Requirement » After repeating the line containing "Viewport: 184px width, 370px height.", stop; until then, repeat each line of the listing below exactly, starting with the first.
** Given data follows **
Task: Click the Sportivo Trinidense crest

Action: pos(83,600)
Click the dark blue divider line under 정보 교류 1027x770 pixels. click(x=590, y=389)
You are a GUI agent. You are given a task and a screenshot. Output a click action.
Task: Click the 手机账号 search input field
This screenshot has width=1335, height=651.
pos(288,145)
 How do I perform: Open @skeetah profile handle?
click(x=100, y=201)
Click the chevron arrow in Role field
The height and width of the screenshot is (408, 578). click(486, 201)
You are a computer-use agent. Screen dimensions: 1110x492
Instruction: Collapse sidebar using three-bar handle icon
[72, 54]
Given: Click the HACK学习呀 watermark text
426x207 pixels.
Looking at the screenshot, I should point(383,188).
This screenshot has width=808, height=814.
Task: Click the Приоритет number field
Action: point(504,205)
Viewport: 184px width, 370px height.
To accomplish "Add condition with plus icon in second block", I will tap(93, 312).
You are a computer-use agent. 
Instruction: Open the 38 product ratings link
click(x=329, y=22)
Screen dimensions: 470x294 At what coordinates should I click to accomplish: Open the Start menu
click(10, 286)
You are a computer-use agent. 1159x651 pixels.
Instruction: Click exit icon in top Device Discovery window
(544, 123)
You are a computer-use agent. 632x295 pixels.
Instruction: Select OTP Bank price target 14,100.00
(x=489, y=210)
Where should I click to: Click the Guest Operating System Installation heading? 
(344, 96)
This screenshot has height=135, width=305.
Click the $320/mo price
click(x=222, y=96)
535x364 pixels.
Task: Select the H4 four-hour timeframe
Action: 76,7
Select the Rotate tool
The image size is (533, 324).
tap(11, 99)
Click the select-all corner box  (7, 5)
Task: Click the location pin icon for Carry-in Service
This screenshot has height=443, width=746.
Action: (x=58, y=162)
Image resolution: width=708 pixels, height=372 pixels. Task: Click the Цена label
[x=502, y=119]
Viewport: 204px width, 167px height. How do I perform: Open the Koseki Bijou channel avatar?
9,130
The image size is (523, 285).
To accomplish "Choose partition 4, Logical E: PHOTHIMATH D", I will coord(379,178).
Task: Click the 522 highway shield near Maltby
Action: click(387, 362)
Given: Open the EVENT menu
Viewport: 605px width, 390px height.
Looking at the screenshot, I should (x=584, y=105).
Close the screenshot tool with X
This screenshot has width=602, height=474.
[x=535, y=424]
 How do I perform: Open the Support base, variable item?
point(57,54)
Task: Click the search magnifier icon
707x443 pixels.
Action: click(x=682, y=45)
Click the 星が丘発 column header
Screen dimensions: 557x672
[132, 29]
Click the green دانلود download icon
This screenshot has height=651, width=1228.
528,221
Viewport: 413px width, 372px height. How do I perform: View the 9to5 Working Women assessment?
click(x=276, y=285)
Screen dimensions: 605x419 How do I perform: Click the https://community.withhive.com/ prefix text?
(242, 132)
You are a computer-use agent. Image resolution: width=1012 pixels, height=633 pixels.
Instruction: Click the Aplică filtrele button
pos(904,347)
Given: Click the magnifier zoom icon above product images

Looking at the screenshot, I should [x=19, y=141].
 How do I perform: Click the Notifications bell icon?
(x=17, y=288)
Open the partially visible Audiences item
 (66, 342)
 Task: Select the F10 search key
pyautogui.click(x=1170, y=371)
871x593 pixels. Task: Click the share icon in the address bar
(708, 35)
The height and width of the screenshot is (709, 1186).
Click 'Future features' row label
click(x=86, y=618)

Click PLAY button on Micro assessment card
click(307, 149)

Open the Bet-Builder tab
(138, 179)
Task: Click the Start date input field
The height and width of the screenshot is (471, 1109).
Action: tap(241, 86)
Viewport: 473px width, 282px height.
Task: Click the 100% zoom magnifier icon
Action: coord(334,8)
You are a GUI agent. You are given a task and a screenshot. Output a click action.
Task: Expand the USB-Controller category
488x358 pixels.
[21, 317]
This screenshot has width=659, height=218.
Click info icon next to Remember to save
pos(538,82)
** End of Given data **
Task output »
Task: Click the Sportivo Trinidense crest

Action: pos(83,600)
Click the dark blue divider line under 정보 교류 1027x770 pixels. click(x=590, y=389)
You are a GUI agent. You are given a task and a screenshot. Output a click action.
Task: Click the 手机账号 search input field
This screenshot has width=1335, height=651.
pos(288,145)
 How do I perform: Open @skeetah profile handle?
click(x=100, y=201)
Click the chevron arrow in Role field
The height and width of the screenshot is (408, 578). click(486, 201)
You are a computer-use agent. Screen dimensions: 1110x492
Instruction: Collapse sidebar using three-bar handle icon
[72, 54]
Given: Click the HACK学习呀 watermark text
426x207 pixels.
Looking at the screenshot, I should point(383,188).
This screenshot has width=808, height=814.
Task: Click the Приоритет number field
Action: point(504,205)
Viewport: 184px width, 370px height.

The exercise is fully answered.